Historisch staat deze splijting tegenover de éne christenheid, die het middeleeuwse Westerse Europa kenmerkt in zijn eenheid van geloof en christelijke cultuur. Het heimwee naar een ongedeelde christenheid mag ons echter niet blind maken voor de historische begrenzingen der middeleeuwse conceptie (haar sacraal-clericaal en haar ,,Westers” karakter met name). Wel moge het ons inspireren tot een oecumenische activiteit in dienst van de christelijke eenheid en tot een opnieuw doordringen van onze beschaving met christelijke bezieling en vormgeving.
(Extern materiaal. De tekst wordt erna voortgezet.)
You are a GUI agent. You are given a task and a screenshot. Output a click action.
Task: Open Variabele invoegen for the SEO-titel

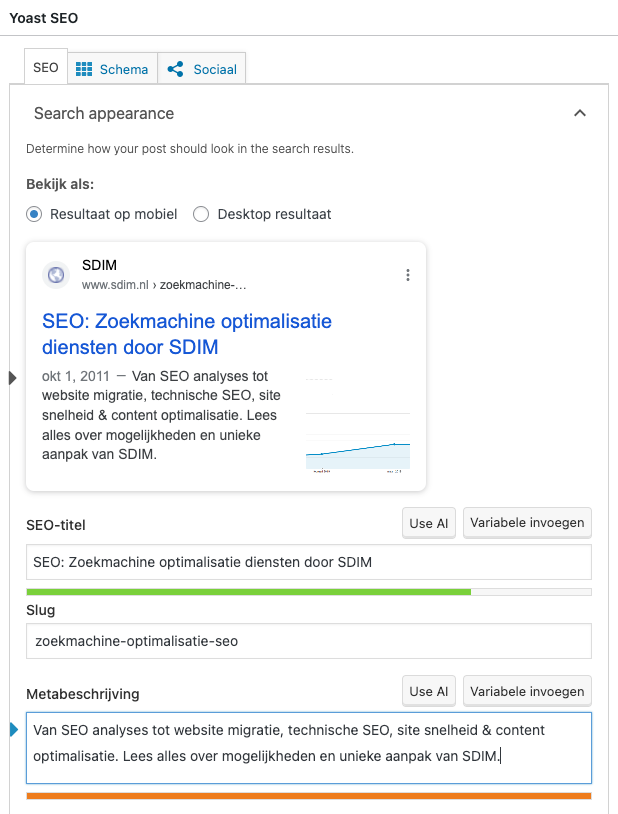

CHRISTELIJK moet daarbij alles heten, wat wezenlijk behoort bij Christus en zijn Kerk; in een ruimere en analoge zin al wat door de Geest van Christus geïnspireerd en aan Hem genormeerd is. Het christendom werkt immers vormgevend in op de menselijke beschaving, welke het aantreft en nodig heeft. Vandaar de zorg voor een christelijke cultuur, kunst, wijsbegeerte, staat en maatschappij (zie Kerk en staat; Wereld). Het praedicaat „christelijk” garandeert echter nog niet de werkelijkheid; het objectieve christelijke program nog niet de subjectieve christelijke bezieling. Hetzelfde geldt ook omgekeerd. De openheid der ware katholiciteit zal trachten alles te beamen, waarin schepselgoedheid of heilsgenade haar tegemoet treedt.
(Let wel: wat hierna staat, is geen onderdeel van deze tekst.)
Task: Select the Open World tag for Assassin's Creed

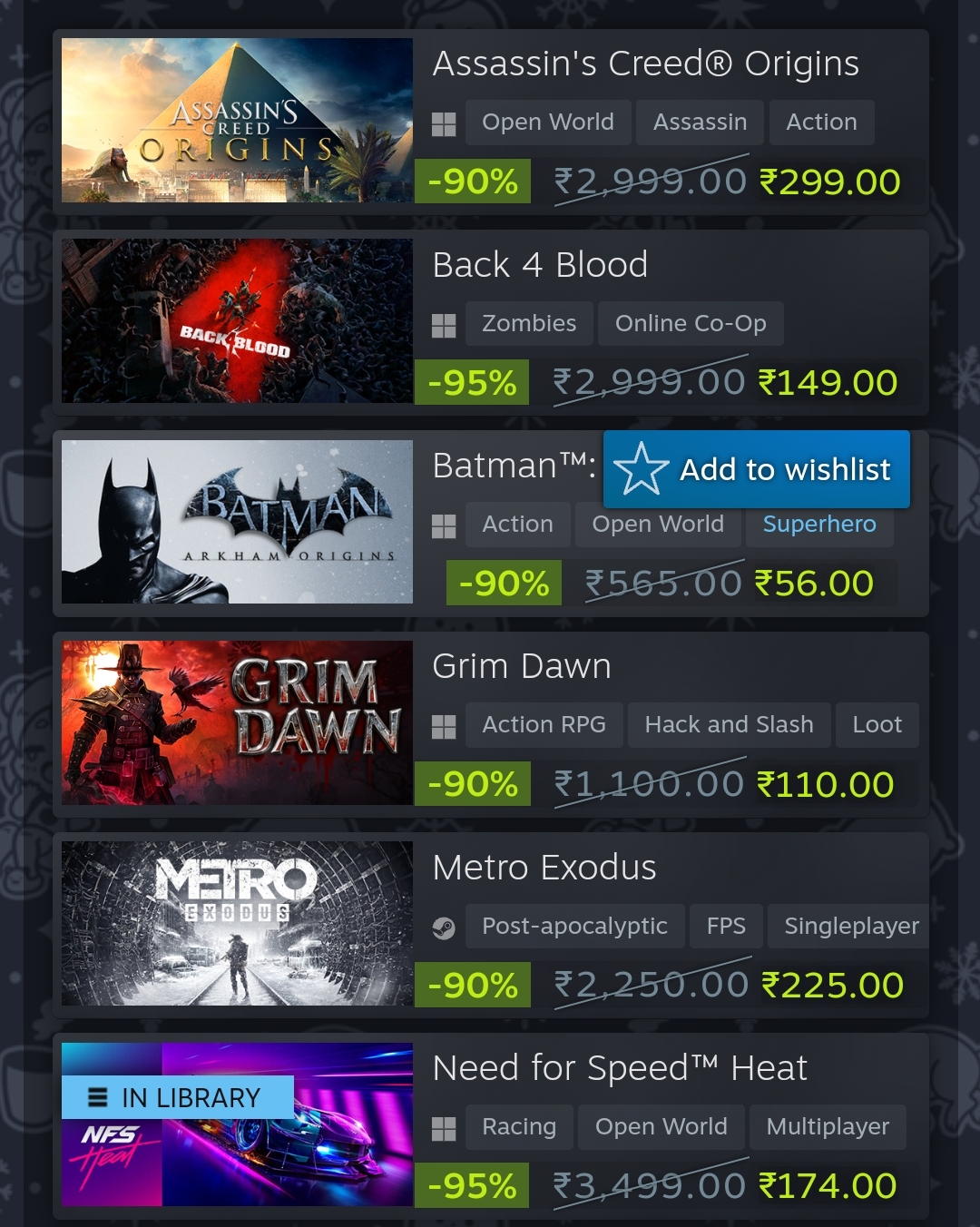Action: click(548, 123)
Wie mag men na dit alles thans CHRISTEN heten? De Wereldraad van Kerken bindt de naam aan de erkenning van Christus als „onze God en Zaligmaker”. De Katholiek zal de — bewuste of meer onbewuste — ingroei in Christus, zoals Hij zich in zijn éne Kerk openbaart, als maatstaf gebruiken. Het Doopsel lijft objectief in Christus in en maakt iemand ook juridisch tot persoon in de Kerk. De geloofsovergave aan de Heer betekent voor het gelovend subject een „in Christus” gesteld worden. Deze norm vormt in haar twee-eenheid een maatstaf om de verschillende gradaties in het christen-zijn te onderkennen. J. v. D./J. w.